Knowing the alphabet is a vital precursor to learning how to read. Children who know the alphabet before entering school have a natural advantage over children who can’t identify the letters of the alphabet. Learning the alphabet doesn’t have to be an arduous task. In fact, teaching the alphabet is more effective when you make it fun. Different children find different activities fun, so try different teaching techniques. Here are eight tips you can try to teach your child the alphabet.
1. The Alphabet Song
It may sound very basic, but before you actively try to teach your child the visual representation of letters, first teach them the letter names with the alphabet song. After having sung this with your child several times, then you can start pointing to letters as you sing the song to show your child that the letter names actually match printed letters. Print out a sheet of large letters and point to them as you sing. After doing this a few times, hold your child’s hand and point their finger to the letters as you sing. Finally have the child point to the letters on his/her own as you sing together.
2. Point to Letters on Everyday Objects
Every so often throughout the day point to a word you see and tell your child the starting letter or ending letter. For example, if you’re out with your child at Walmart, as you’re walking towards the building say, “Look, Walmart starts with W.” At the breakfast table point to the cereal box at talk about the first letter of the cereal name, or if there’s a logo on your clothes, talk about the letters of the logo. There are countless opportunities to point out letters here and there. Encourage your child to point out letters that he/she knows and make a big deal about it when the child does this independently.
3. Do a Letter Hunt
Pick a letter as the theme letter for your letter hunt. Then go around the house, or the shopping mall, or wherever you are, and find the letter you are looking for in at least 10 places: signs, books, products, toys, etc. If you are at home doing this you can actually pick up the items and collect the 10 things in a pile. Kids will enjoy collecting the items and then going around helping you put the items away.
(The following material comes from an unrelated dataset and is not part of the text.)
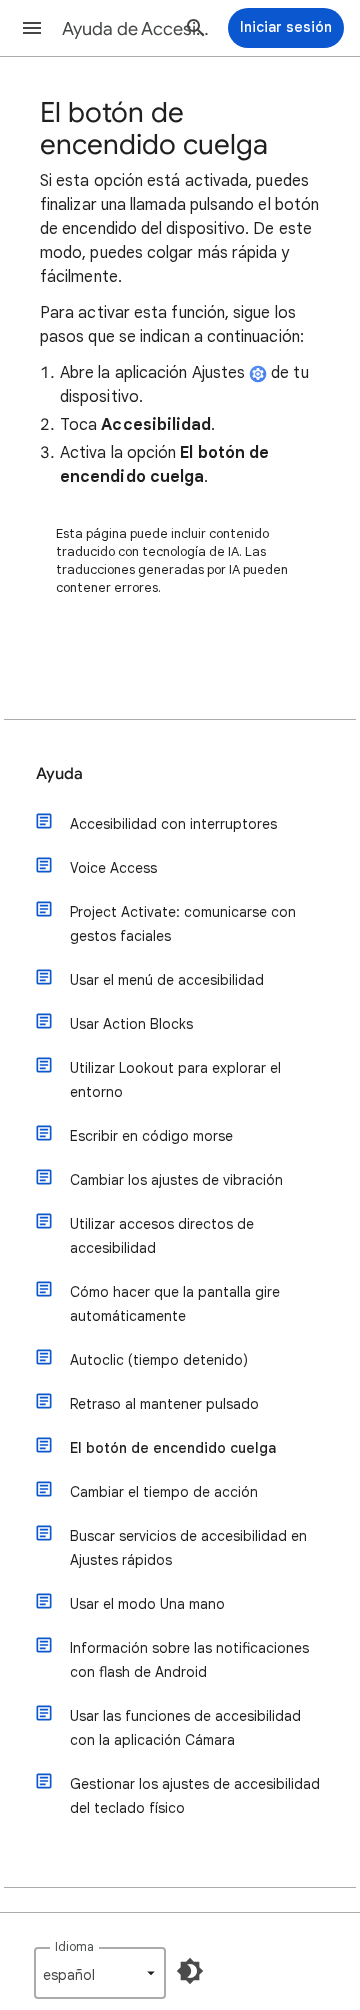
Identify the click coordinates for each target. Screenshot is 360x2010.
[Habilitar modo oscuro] (190, 1971)
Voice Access (113, 868)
4. Alphabet Coloring Pages
Many children love coloring so much that they can spend several hours every week coloring. Why not print off some coloring pages with the letter prominently displayed and associated with a picture of something that begins with the letter. Tell your child what the letter is and have the child repeat it back to you. Then discuss the picture and explain that the picture also starts with the letter.
5. Alphabet Mazes
Some children aren’t as interested in coloring but really enjoy finding their way through a maze. While the child is working on the maze talk to them about the letter and have them repeat the letter name. Talk to them about words that begin with that letter. After they finish the maze have your child try to draw the letter at the bottom of the page.
6. Letters of their Name
Often the first letters children learn are the letters of their name. Start by just saying aloud the spelling of their name. If you can come up with a little song for the letters of their name then the learning is usually much faster. For example, if your child has a 5 letter name try replacing the letters of the song BINGO with the letters of your child’s name. With a 3 letter name you can replace the first 3 letters of BINGO with the letters of the name and replace GO with “spells name”. For example, with the name Pat you can sing “P-A-T spells Pat, P-A-T spells Pat, P-A-T spells Pat, and Pat is your name.”
7. Tracing Their Name
After they can say aloud the spelling of their name then make or print out some tracing pages of their name. This creates a direct association of the shape of the letters with the letters of their name. This activity strongly reinforces learning to recognize and print their own name. Not only are they learning letters, but also early printing skills.
8. Tracing the Letters of the Alphabet
After your child can read and print their own name, then he/she can start tracing the rest of the alphabet. This will reinforce the oral learning of the alphabet with early printing skills. Either create tracing pages of letters, or print out some pre-made letter tracing pages. Repetitive tracing of each letter will solidify their learning of the letter shapes.
The most important things to remember about teaching your child the alphabet are to keep it fun and keep at it daily. You don’t have to work at it for long stretches at a time. That will only frustrate a child. Teach the alphabet in little bits at various times throughout each day and you’ll be amazed at your child’s progress.